In fairness NOTIFY has only had a payload since v9 (maybe 8.4?), and the
issue of trust is mainly tied to data leaking from the payload, so I
suspect I won't be last person to request this as people re-visit NOTIFY :)
...but I totally get your point of course.

My first thought was also that having control at the channel-level would be
ideal, but that would be a huge implementation change by the looks of
things, would certainly affect performance a great deal more and would not
really give much more benefit that could be attained with database-level
control + a "SECURITY DEFINER" function.

Chris

On 20 May 2013 03:23, Tom Lane <tgl@sss.pgh.pa.us> wrote:

Show quoted text

Chris Farmiloe <chrisfarms@gmail.com> writes:

I find the current LISTEN / NOTIFY rather limited in the context of
databases with multiple roles. As it stands it is not possible to

restrict

the use of LISTEN or NOTIFY to specific roles, and therefore

notifications

(and their payloads) cannot really be trusted as coming from any

particular

source.

TBH, nobody has complained about this in the fifteen-plus years that
LISTEN has been around. I'm dubious about adding privilege-checking
overhead for everybody to satisfy a complaint from one person.
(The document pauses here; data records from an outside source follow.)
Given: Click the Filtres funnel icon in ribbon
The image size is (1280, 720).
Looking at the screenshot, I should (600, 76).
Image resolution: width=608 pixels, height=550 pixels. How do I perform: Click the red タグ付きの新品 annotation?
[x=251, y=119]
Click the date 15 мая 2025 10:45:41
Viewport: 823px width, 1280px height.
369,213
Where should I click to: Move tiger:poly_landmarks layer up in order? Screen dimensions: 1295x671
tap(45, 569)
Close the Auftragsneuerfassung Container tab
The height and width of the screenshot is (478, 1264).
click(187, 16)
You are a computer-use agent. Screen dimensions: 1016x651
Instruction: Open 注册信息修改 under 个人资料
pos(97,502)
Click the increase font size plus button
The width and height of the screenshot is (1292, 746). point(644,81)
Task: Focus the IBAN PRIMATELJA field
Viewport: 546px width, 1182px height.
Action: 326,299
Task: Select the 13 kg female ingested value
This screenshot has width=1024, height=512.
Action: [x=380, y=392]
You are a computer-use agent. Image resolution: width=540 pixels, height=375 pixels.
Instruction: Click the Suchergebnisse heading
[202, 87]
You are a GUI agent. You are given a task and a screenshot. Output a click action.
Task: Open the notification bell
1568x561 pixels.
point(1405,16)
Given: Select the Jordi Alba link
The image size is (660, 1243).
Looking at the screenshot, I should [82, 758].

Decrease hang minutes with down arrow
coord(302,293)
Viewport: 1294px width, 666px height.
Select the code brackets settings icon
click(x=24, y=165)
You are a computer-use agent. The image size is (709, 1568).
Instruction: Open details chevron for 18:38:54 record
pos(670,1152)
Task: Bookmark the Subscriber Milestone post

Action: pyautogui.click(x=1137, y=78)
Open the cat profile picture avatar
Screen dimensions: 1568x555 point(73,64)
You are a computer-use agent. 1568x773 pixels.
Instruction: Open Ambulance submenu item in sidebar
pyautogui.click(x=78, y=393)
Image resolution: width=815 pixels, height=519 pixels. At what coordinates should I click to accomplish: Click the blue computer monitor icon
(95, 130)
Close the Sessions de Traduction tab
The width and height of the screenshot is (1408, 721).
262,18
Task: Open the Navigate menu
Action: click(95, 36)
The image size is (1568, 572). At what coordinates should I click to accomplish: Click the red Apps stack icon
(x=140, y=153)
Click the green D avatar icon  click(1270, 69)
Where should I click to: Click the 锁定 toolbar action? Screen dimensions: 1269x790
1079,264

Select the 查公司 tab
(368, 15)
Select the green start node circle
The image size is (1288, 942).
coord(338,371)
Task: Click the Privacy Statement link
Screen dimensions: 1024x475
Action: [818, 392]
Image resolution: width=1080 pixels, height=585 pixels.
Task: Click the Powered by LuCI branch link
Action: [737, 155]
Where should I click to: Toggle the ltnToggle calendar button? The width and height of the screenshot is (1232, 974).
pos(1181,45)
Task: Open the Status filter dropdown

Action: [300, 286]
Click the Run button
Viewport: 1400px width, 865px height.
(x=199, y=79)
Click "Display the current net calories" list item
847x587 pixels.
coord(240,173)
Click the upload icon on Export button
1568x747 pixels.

I'd like to propose a new ASYNC database privilege that would control
whether a role can use LISTEN, NOTIFY and UNLISTEN statements and the
associated pg_notify function.

... and if I did think that there were an issue here, I doubt I'd think
that a privilege as coarse-grained as that would fix it. Surely you'd
want per-channel privileges if you were feeling paranoid about this,
not to mention separate read and write privileges. But the demand for
that just isn't out there.

regards, tom lane

#4Craig Ringer
craig@2ndquadrant.com
In reply to: Chris Farmiloe (#1)
Re: ASYNC Privileges proposal

On 05/20/2013 09:54 AM, Chris Farmiloe wrote:

Hey all,

I find the current LISTEN / NOTIFY rather limited in the context of
databases with multiple roles. As it stands it is not possible to restrict
the use of LISTEN or NOTIFY to specific roles, and therefore notifications
(and their payloads) cannot really be trusted as coming from any particular
source.

Just for context, here's the dba.stackexchange.com question where this
was previously raised:

http://dba.stackexchange.com/q/42496/7788

I agree that this only became relevant since NOTIFY payload support was
added, so we can't really just say "nobody's wanted this in 15 years". A
couple of years, maybe, but given the lagging client driver support for
NOTIFY payloads, maybe not even that.

That said, I personally don't see this as a significant problem since
the approach that worked prior to the introduction of notify payloads -
just using a staging table - continues to work just fine. I agree with
Tom that much finer grained control would be required if adding
privileges at all were to be particularly useful; such a coarse right as
Chris proposes seems unlikely to cover many use cases. We'd likely
control over who can NOTIFY and who can LISTEN to a given channel name.

I'm just not convinced it's worth the complexity it'll introduce or any
performance consequences. If it could be done by adding a few hooks that
a C extension could use, that might be worthwhile though.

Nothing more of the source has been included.